Lage in Sri Lanka eskaliert
17. Oktober 2006Nach dem schweren Selbstmordanschlag auf die Armee hat die Luftwaffe in Sri Lanka Bombenangriffe auf das Gebiet der Befreiungstiger von Tamil Eelam (LTTE) geflogen. Der LTTE-nahe Internetdienst Tamilnet berichtete, dabei seien in der Nacht zu Dienstag (17.10.) ein einjähriges Baby und ein zwölf Jahre altes Mädchen ums Leben gekommen. 15 Zivilisten seien verwundet worden. Auch ein Kinderheim sei bombardiert worden. Das Verteidigungsministerium teilte mit, die Kampfflugzeuge hätten im Nordosten der Insel die Stellung der Befreiungstiger von Tamil Eelam vollständig zerstört.
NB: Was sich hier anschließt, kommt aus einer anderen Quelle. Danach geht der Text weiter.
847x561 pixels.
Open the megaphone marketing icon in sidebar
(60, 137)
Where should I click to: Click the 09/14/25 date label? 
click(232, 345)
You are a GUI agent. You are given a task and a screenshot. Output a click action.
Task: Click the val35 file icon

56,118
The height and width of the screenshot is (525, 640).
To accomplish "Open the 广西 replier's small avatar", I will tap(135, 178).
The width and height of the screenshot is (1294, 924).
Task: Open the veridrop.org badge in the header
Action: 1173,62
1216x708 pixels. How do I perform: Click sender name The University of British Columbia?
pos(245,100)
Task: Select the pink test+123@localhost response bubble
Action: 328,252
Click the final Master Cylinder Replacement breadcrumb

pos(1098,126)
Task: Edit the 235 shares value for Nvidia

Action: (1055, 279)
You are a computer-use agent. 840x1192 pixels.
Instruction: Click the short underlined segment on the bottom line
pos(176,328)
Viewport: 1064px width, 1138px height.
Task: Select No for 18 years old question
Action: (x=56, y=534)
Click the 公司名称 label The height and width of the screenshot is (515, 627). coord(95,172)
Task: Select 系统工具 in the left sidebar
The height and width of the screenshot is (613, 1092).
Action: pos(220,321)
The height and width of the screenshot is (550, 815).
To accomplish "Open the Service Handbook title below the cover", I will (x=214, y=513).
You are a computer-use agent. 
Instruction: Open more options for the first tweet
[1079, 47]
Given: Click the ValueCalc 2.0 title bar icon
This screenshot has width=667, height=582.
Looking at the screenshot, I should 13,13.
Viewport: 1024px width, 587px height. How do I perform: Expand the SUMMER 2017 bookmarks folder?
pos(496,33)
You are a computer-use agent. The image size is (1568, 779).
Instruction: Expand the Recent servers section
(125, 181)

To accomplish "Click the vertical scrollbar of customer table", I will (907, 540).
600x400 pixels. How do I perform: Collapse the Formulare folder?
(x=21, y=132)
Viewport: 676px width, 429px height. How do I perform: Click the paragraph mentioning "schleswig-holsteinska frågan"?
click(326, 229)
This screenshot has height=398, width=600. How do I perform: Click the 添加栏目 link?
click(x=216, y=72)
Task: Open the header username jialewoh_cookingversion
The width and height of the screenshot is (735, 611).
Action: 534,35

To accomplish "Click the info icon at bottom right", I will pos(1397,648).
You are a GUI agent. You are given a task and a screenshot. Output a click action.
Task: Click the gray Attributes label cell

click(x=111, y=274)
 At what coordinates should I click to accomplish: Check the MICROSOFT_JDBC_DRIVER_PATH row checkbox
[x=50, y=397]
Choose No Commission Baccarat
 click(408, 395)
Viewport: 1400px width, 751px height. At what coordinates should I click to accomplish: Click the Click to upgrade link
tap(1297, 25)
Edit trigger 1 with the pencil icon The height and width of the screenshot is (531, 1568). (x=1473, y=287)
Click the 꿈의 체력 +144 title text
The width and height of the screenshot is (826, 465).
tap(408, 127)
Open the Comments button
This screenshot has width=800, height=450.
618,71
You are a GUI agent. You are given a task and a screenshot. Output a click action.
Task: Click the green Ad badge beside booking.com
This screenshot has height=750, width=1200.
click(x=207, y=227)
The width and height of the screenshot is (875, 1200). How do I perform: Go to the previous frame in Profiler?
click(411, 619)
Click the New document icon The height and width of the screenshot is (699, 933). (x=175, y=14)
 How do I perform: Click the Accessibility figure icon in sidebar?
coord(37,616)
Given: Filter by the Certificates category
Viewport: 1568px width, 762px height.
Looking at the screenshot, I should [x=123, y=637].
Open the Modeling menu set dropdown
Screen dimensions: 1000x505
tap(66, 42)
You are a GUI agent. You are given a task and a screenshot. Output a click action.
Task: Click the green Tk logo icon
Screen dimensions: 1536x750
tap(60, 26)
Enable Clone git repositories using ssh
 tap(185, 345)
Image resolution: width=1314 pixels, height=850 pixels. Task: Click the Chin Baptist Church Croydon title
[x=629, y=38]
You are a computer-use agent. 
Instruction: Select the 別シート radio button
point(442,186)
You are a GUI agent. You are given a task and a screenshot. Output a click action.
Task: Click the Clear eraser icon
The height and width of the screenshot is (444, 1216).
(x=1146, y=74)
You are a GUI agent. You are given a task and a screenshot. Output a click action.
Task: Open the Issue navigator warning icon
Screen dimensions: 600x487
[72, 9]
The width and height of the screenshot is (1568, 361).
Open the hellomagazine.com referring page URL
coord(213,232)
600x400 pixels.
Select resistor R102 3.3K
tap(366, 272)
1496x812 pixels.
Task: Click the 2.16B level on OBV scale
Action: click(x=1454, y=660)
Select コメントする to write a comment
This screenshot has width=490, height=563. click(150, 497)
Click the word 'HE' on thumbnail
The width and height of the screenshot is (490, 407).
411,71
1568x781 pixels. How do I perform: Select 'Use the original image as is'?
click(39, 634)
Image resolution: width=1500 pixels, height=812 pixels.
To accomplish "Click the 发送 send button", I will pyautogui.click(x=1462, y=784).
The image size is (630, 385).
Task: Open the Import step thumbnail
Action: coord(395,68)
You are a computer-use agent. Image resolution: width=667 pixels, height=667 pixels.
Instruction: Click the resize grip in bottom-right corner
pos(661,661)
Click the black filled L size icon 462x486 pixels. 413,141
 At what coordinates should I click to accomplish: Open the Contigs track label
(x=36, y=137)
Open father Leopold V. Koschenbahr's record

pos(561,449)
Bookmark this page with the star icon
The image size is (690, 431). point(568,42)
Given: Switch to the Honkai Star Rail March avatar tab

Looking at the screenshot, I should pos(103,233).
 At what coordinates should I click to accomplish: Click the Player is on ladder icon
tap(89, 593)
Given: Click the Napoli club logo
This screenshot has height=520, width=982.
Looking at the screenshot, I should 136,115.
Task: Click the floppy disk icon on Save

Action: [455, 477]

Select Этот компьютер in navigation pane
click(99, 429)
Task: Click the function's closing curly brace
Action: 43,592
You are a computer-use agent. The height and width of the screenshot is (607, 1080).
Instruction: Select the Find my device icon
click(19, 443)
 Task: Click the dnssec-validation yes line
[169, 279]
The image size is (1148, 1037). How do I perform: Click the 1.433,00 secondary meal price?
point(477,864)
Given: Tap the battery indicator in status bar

Schwerer Selbstmordanschlag
Tamilische Rebellen hatten am Montag (16.10) einen mit Sprengstoff beladenen Kleinlaster in einen Militärkonvoi der sri-lankischen Marine gerammt und etwa 100 Soldaten in den Tod gerissen. Der Anschlag ereignete sich rund 180 Kilometer nordöstlich der Hauptstadt Colombo nahe der Stadt Dambulla in der Mitte des Inselstaats, wie ein Militärsprecher mitteilte. Demnach befanden sich die Soldaten auf dem Weg in den Heimaturlaub und waren deshalb unbewaffnet. Bis zu 150 von ihnen wurden verletzt. Auf dem Sammelplatz hielten sich zum Zeitpunkt der Explosion nach Militärangaben mehr als 340 Soldaten auf.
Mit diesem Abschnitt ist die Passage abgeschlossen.